I wish I could say that there is a great host of races and diverse species in the many human successor states that rose and fell and rose again, but there aren’t. I’ve heard stories of distant worlds and systems where non-human intelligence exists, but not here. I can’t say I’m proud of it, but our ancestors didn’t like the idea of sharing the stars, and wiped out any civilization they came across. Sad sure, but the ones that did it are long since dead, so why bother concern ourselves. I’ll tell you why; because the weapons they used, the weapons that ignite atmospheres and scour planets, are still out there, and are the top priority for our profession, the real reason they sent us out here, to keep the God-Weapons out of the hands of other successor states, to bring them into the fold of our military, and if all else fails, destroy them. Push them into a star or detonate gamma charges until all that remains is charred metal that vaguely resembles what once was, and then detonate a few more just in case.
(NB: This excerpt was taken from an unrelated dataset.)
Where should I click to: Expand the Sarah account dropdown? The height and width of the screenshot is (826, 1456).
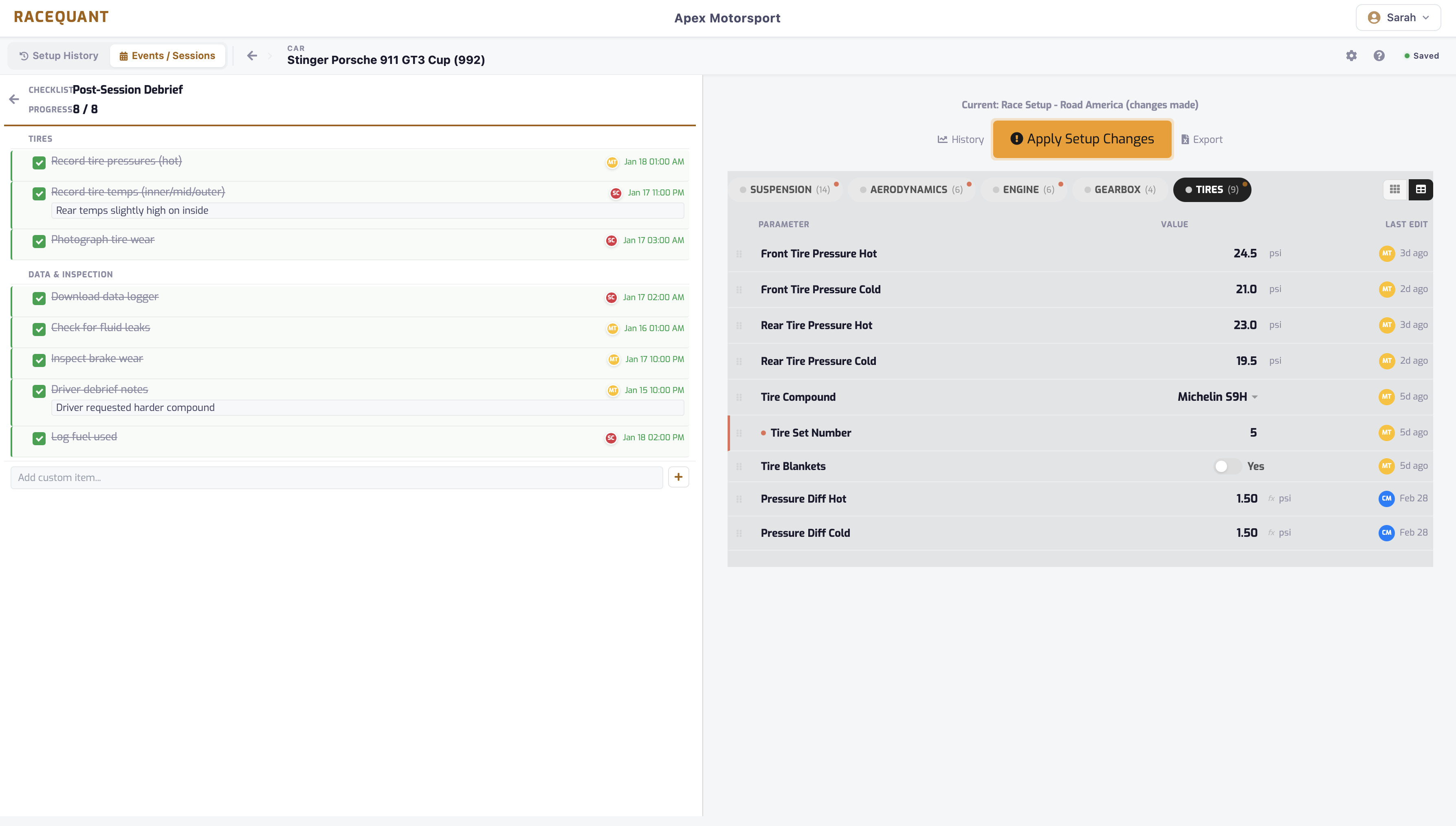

Then there are the truly titanic structures. The sort that you’d only a god could’ve made. Spheres build around stars to piloting them through the galaxy, systems capable of eradicating entire star systems, disk like structures as far across as the orbit of planets, computers that feeds off of stars like wood in a fire. The last reports of anything on that scale were dated from ten thousand years ago at the earliest. I didn’t think they were real. I didn’t want to think they were real. I had heard the stories of what they were used for in the fall of the Terran Domain; what the peak of humanity’s technology was capable of. But, as I would come to realize, reading about such things, sitting through lectures about such immense power, a re all too real.